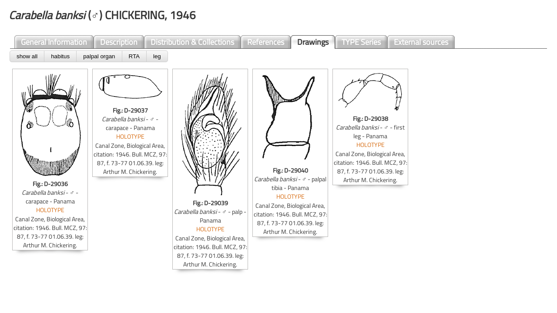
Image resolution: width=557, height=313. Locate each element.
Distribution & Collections (192, 42)
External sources (421, 42)
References (265, 42)
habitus (60, 56)
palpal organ (99, 56)
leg (157, 56)
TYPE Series (361, 42)
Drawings (313, 42)
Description (119, 42)
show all (27, 56)
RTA (134, 56)
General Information (54, 42)
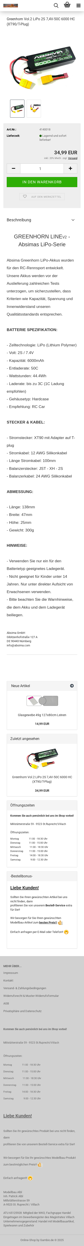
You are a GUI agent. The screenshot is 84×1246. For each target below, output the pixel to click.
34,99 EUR (42, 790)
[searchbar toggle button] (56, 5)
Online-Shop (28, 1240)
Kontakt (8, 980)
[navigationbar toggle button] (78, 5)
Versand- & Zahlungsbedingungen (24, 988)
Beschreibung (19, 219)
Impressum (10, 973)
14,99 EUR (42, 724)
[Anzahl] (42, 169)
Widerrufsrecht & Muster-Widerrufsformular (31, 995)
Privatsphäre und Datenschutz (22, 1011)
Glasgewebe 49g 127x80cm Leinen (42, 715)
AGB (6, 1003)
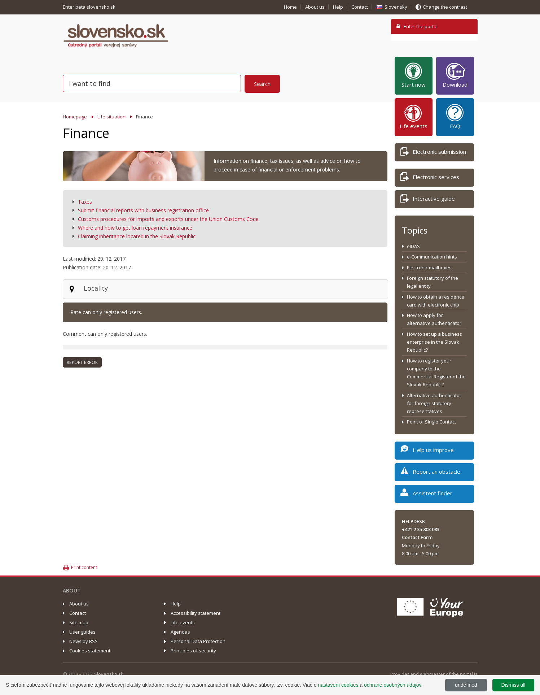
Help (338, 7)
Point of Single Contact (431, 421)
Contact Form (417, 537)
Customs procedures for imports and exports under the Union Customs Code (168, 219)
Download (455, 74)
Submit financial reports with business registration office (143, 210)
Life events (413, 116)
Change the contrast (445, 7)
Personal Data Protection (198, 641)
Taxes (85, 201)
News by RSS (83, 641)
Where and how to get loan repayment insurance (135, 227)
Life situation (111, 116)
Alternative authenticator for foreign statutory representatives (434, 403)
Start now (413, 74)
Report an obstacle (430, 473)
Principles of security (193, 650)
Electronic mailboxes (429, 267)
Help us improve (427, 451)
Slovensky (396, 7)
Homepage (75, 116)
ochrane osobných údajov (392, 685)
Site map (78, 622)
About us (315, 7)
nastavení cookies (338, 685)
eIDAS (413, 246)
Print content (84, 567)
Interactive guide (427, 200)
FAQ (455, 116)
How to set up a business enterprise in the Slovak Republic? (434, 342)
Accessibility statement (195, 613)
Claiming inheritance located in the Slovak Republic (137, 236)
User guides (82, 632)
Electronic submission (433, 153)
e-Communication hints (432, 256)
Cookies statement (89, 650)
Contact (359, 7)
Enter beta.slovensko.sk (90, 7)
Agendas (180, 632)
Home (290, 7)
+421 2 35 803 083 (420, 529)
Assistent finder (426, 494)
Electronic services (429, 178)
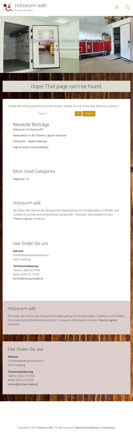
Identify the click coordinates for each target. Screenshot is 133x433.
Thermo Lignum (22, 218)
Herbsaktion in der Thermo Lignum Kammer (39, 135)
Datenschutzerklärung (86, 427)
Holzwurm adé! (31, 5)
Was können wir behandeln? (66, 49)
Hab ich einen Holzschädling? (30, 147)
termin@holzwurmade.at (28, 278)
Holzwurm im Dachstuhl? (28, 129)
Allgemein (19, 179)
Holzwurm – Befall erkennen (30, 141)
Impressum (109, 427)
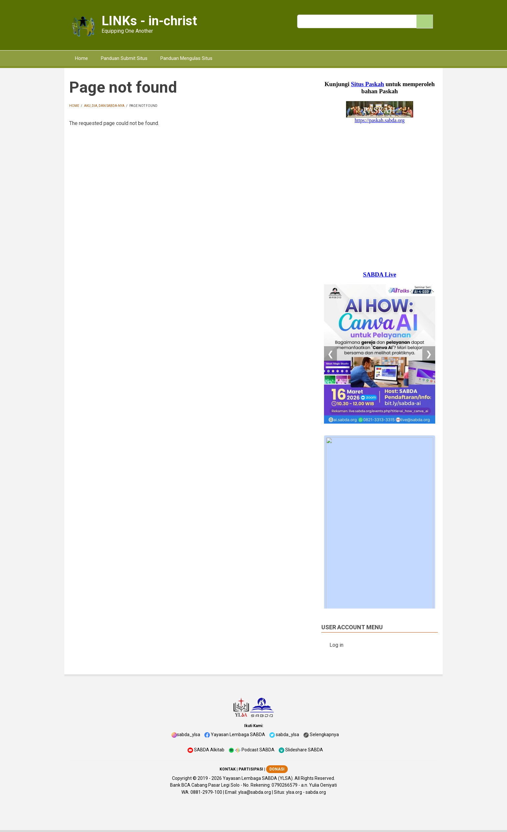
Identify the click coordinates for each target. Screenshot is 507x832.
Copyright (182, 778)
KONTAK (228, 769)
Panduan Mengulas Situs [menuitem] (186, 58)
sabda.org (316, 792)
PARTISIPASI (251, 769)
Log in (336, 645)
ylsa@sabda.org (254, 792)
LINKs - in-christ (149, 20)
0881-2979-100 (206, 792)
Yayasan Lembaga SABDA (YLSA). (258, 778)
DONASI (277, 769)
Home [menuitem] (81, 58)
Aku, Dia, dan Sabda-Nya (104, 106)
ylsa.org (294, 792)
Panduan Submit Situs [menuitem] (124, 58)
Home (74, 106)
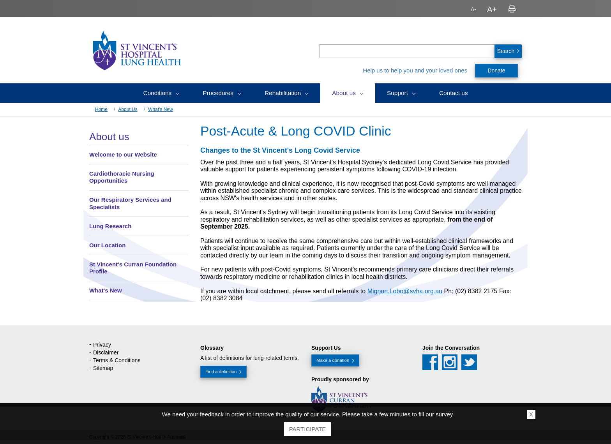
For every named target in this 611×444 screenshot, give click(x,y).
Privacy (102, 345)
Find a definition (221, 371)
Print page (512, 9)
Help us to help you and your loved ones (415, 70)
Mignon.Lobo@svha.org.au (404, 291)
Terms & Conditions (116, 360)
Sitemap (103, 368)
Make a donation (332, 360)
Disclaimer (105, 352)
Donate (496, 70)
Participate (307, 429)
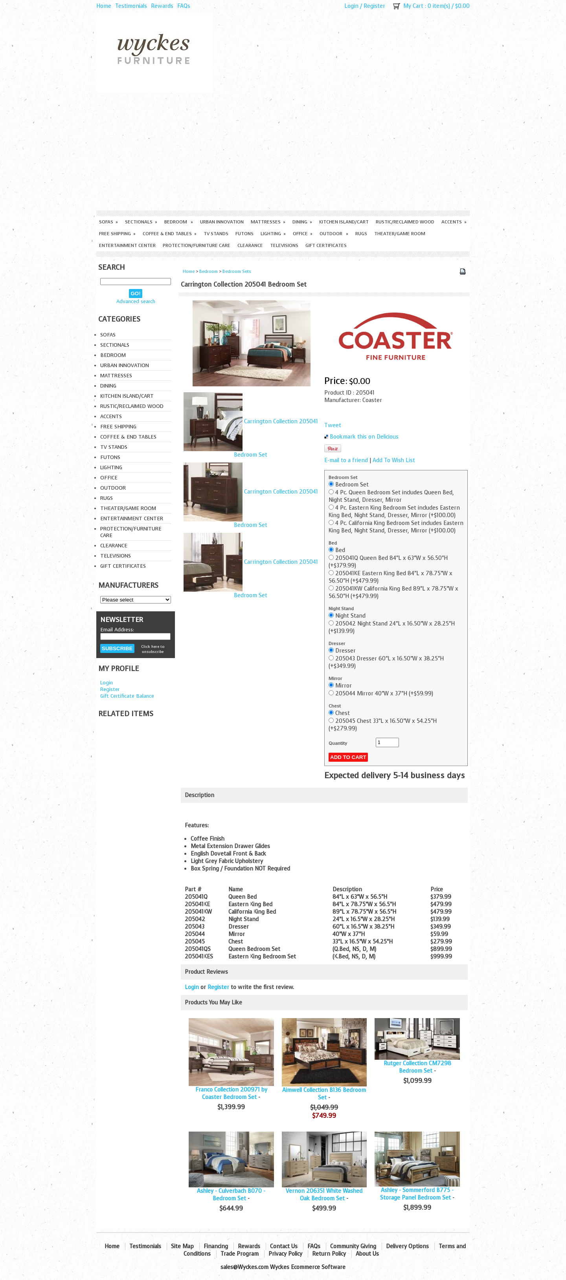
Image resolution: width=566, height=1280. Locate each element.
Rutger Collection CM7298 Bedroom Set (417, 1067)
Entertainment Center (127, 245)
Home (103, 6)
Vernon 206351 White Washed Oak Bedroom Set (324, 1194)
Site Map (182, 1246)
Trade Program (240, 1254)
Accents (454, 222)
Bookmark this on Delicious (364, 437)
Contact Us (284, 1246)
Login (351, 6)
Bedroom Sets (236, 271)
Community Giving (353, 1246)
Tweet (332, 425)
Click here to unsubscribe (152, 649)
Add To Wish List (394, 460)
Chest (335, 706)
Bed (333, 543)
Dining (302, 222)
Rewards (162, 6)
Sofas (108, 222)
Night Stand (341, 608)
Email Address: (117, 629)
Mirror (335, 678)
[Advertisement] (283, 152)
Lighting (273, 233)
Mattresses (268, 222)
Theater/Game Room (399, 233)
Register (374, 6)
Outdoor (334, 233)
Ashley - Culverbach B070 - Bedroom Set (231, 1194)
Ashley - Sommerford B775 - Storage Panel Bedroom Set (417, 1194)
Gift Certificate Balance (127, 696)
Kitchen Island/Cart (344, 222)
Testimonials (131, 6)
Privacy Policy (285, 1254)
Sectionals (141, 222)
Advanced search (135, 301)
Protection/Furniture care (196, 245)
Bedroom (178, 222)
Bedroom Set (343, 477)
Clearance (250, 245)
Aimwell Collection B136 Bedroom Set (324, 1093)
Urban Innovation (222, 222)
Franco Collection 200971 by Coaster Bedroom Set (231, 1093)
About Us (367, 1254)
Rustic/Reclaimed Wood (405, 222)
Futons (244, 233)
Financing (216, 1246)
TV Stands (216, 233)
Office (302, 233)
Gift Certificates (326, 245)
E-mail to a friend (346, 460)
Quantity (338, 743)
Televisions (284, 245)
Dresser (337, 643)
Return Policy (329, 1254)
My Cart (413, 6)
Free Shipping (117, 233)
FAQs (183, 6)
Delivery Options (407, 1246)
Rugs (361, 233)
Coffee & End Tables (170, 233)
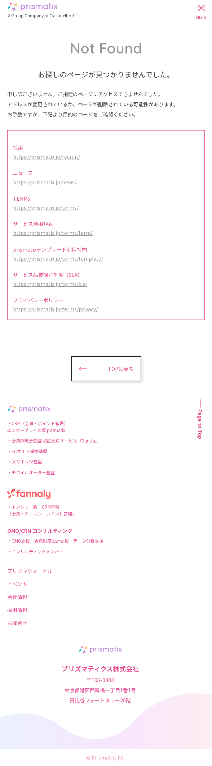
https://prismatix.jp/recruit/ (46, 156)
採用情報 (17, 610)
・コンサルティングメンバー (35, 551)
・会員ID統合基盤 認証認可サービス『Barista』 (53, 440)
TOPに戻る (120, 368)
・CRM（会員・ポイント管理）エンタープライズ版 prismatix (37, 426)
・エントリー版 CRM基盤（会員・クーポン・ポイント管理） (41, 510)
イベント (17, 584)
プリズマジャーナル (29, 571)
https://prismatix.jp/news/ (44, 182)
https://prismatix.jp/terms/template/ (58, 258)
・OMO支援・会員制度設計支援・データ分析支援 (55, 541)
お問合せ (17, 623)
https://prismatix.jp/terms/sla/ (50, 283)
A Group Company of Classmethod (41, 15)
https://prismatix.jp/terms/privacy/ (55, 309)
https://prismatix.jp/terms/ (46, 207)
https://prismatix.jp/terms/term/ (53, 232)
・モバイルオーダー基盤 (31, 472)
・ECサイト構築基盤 (27, 451)
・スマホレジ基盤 (24, 461)
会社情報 (17, 597)
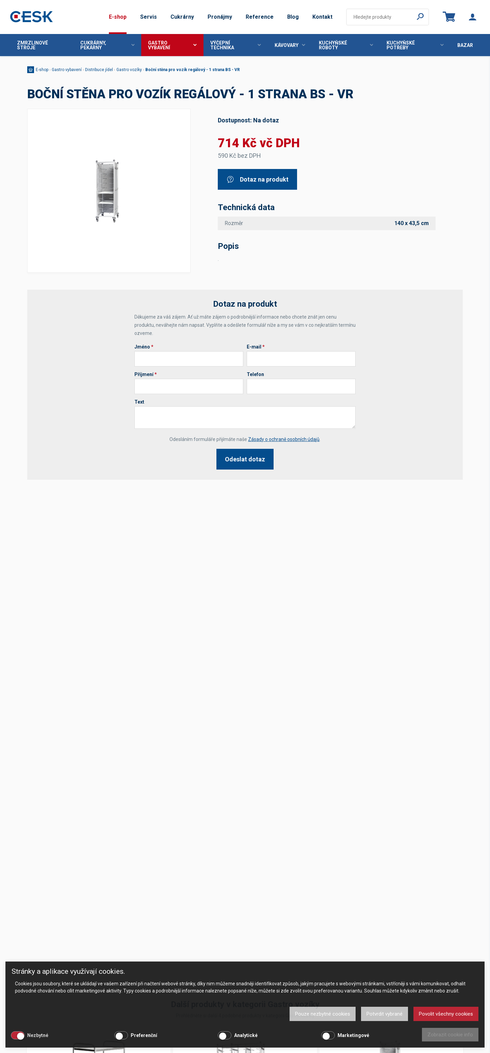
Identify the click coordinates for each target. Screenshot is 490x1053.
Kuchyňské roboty (346, 45)
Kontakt (322, 17)
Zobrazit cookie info (450, 1035)
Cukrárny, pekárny (107, 45)
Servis (148, 17)
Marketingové (353, 1035)
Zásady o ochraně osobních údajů (284, 439)
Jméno (143, 346)
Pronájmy (220, 17)
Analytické (246, 1035)
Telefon (255, 374)
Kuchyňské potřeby (415, 45)
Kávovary (290, 45)
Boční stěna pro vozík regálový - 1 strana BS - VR (192, 69)
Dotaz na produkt (257, 179)
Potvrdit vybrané (384, 1014)
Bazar (465, 45)
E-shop (118, 17)
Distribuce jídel (99, 69)
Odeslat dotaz (245, 459)
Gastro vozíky (129, 69)
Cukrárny (182, 17)
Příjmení (145, 374)
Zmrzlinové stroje (32, 45)
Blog (293, 17)
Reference (260, 17)
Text (139, 402)
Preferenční (144, 1035)
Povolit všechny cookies (446, 1014)
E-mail (256, 346)
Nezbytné (37, 1035)
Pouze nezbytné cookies (322, 1014)
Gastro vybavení (172, 45)
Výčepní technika (235, 45)
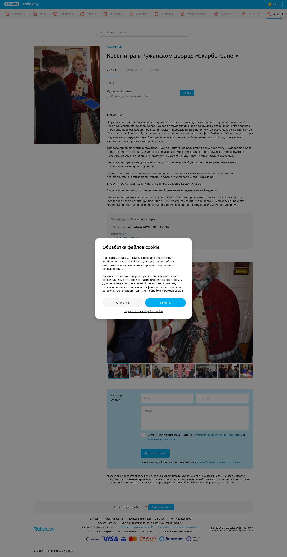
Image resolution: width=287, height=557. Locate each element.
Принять (165, 302)
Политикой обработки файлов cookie (158, 290)
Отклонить (123, 302)
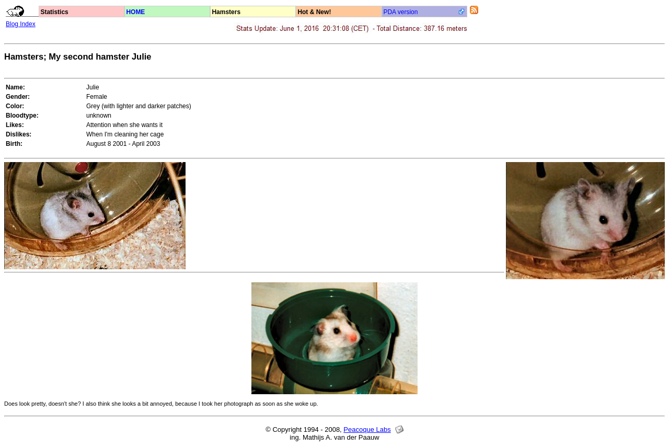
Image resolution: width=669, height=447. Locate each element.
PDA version (400, 12)
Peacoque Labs (366, 429)
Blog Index (21, 24)
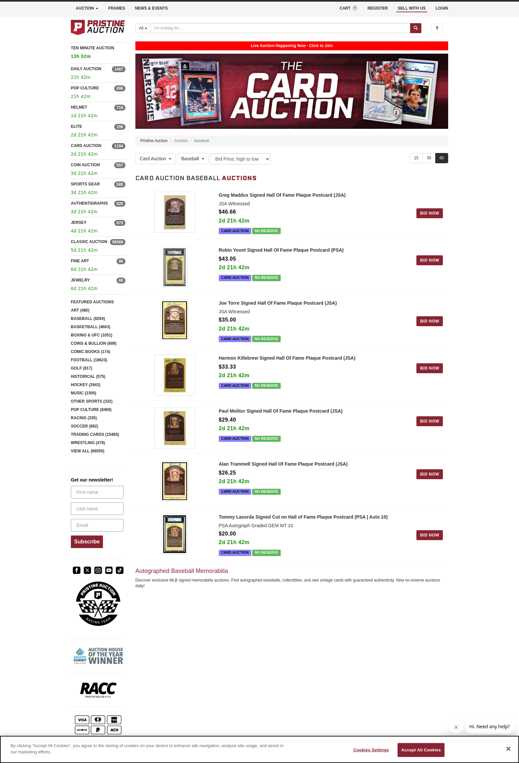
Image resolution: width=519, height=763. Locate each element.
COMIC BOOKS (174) (90, 351)
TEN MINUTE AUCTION (98, 53)
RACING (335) (84, 418)
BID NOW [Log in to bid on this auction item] (429, 213)
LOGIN (442, 8)
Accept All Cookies (421, 749)
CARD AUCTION (86, 145)
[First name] (97, 492)
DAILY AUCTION (86, 69)
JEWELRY (80, 280)
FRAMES (116, 8)
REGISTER (377, 8)
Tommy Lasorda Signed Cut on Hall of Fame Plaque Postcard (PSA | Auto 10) (303, 522)
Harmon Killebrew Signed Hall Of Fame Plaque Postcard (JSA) (287, 359)
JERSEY (78, 222)
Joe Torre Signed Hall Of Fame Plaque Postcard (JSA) (278, 304)
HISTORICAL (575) (88, 376)
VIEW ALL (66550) (87, 451)
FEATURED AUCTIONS (92, 302)
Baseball (193, 159)
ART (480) (80, 310)
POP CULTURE (85, 88)
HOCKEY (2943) (85, 384)
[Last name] (97, 508)
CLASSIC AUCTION (89, 241)
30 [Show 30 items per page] (429, 158)
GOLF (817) (81, 368)
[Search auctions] (280, 28)
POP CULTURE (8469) (91, 409)
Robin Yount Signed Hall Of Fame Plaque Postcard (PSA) (281, 250)
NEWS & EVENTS (151, 8)
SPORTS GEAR (85, 184)
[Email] (97, 525)
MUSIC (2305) (83, 393)
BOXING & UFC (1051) (91, 335)
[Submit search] (415, 28)
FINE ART (80, 261)
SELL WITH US (412, 8)
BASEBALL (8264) (88, 318)
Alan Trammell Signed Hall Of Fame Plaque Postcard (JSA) (283, 468)
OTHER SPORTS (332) (92, 401)
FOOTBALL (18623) (89, 360)
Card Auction (155, 159)
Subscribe (87, 541)
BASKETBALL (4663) (90, 327)
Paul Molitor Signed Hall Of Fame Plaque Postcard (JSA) (281, 413)
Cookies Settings (371, 749)
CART (348, 8)
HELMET (79, 107)
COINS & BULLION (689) (94, 343)
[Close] (508, 748)
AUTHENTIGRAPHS (89, 203)
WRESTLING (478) (88, 442)
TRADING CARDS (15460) (95, 434)
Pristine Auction (154, 140)
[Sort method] (240, 159)
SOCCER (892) (84, 426)
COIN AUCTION (85, 165)
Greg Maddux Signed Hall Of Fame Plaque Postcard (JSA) (282, 195)
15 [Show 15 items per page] (416, 158)
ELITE (76, 126)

(EXERCISE OBJECTIVE) Copy the lines of the listing above word for word, from the line containing "Description (119, 42)" through the line containing "[Anzahl] (42, 169)". Omit the picture from your copy.

(OUTPUT FOR THIS TASK)
Description (119, 42)
show all (27, 56)
RTA (134, 56)
General Information (54, 42)
You are a GUI agent. The screenshot is 84×1246. For each target below, output the pixel to click.
34,99 EUR (42, 790)
[searchbar toggle button] (56, 5)
Online-Shop (28, 1240)
Kontakt (8, 980)
[navigationbar toggle button] (78, 5)
Versand- & Zahlungsbedingungen (24, 988)
Beschreibung (19, 219)
Impressum (10, 973)
14,99 EUR (42, 724)
[Anzahl] (42, 169)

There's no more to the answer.